The new findings are part of an emerging body of evidence looking at how people with MG are affected by COVID-19. This study was published in Life (Basel).1
The study investigators said particular features of MG—such as bulbar and respiratory muscle weakness—could make someone with the disease more vulnerable to COVID-19. Viral diseases like MG can lead to worsening MG symptoms, they said, and some of the drugs used to treat COVID-19 have been linked with increased muscle weakness in people with MG.
To gain a better understanding of COVID-19 outcomes in people with MG, and in particular, whether vaccination affected those outcomes, the investigators retrospectively analyzed 27 cases of people in northwest Italy who had MG and got COVID-19. Thirteen of those patients got the disease before being vaccinated. The other 14 were vaccinated at the time of their positive test results.
The 2 cohorts had similar levels of disease severity to start. Their average score on the Myasthenia Gravis Foundation of American scale was class III prior to infection with SARS-CoV-2. The unvaccinated cohort was slightly older, with an average age of 68 years vs 63 years in the vaccinated group. However, both groups had an average MG duration of 7 years.
This analysis showed clear differences in outcomes between the 2 groups. Eight of the 13 unvaccinated patients had severe COVID-19 and required hospitalization, while just 1 of the 14 vaccinated patients did. That single vaccinated patient who was hospitalized was also the only vaccinated patient who died; 4 of the 13 unvaccinated patients died.
When investigators looked at factors associated with worse COVID-19 outcomes, they found that unvaccinated patients who died from the infection were more likely to have a history of more severe MG symptoms, although their symptoms were not significantly worse at the time of their SARS-CoV-2 infection. Patients who were older at MG onset and at SARS-CoV-2 infection also had more severe cases of COVID-19, but only if they were unvaccinated.
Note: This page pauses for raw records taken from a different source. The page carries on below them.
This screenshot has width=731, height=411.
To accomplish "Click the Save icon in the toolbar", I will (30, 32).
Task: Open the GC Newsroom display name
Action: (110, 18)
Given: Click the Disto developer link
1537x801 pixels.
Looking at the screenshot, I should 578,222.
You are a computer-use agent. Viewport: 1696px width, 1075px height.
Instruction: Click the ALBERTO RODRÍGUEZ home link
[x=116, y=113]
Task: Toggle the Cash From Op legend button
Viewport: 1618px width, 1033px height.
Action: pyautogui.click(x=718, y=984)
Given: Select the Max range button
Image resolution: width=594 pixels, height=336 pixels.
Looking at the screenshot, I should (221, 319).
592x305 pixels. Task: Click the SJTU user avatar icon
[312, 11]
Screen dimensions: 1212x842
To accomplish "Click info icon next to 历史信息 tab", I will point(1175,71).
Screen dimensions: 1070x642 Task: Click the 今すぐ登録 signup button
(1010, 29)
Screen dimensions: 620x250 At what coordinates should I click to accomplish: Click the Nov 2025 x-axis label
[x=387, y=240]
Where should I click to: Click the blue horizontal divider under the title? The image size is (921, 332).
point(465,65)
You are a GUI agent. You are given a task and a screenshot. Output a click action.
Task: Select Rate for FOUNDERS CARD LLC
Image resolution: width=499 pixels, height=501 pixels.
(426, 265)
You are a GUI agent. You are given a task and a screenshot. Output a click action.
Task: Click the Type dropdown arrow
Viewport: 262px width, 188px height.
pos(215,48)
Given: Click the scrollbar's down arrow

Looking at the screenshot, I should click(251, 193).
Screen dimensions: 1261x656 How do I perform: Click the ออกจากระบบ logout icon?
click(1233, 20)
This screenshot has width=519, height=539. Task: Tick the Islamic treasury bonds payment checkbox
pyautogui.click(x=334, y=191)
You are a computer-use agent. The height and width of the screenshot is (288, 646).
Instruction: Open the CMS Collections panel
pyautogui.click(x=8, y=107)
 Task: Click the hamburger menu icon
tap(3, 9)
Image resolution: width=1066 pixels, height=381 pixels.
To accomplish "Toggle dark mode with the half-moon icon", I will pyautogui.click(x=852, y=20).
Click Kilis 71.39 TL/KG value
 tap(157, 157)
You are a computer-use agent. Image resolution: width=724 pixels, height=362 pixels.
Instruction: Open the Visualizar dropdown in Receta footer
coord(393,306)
The investigators noted that some have worried about how well patients who were treated with anti-CD20 monoclonal antibodies would respond to vaccination. Previous studies into the question have yielded mixed results, the authors said, but one meta-analysis showed people taking anti-CD20 medications had a significantly reduced humoral response to COVID-19 vaccination. Indeed, the single vaccinated patient who died had been taking the anti-CD20 agent, rituximab (Rituxan).
Still, the authors said the overall data show vaccination is still beneficial for most people with MG, and thus they said vaccination should be seen as providing a protective role.
“Despite the reduction in humoral responses, some studies have shown that stronger SARS-CoV-2–specific T-cell responses determine a less severe infection, and in patients treated with anti-CD20 therapy, robust T-cell responses to SARS-CoV-2 vaccination have been reported,” they said. “[T]herefore, vaccination may confer protection even in the absence of an identifiable humoral response.”
The investigators noted that in Italy and elsewhere, people with MG have been prioritized for access to vaccination. The findings of the new study support such policy decisions, they said.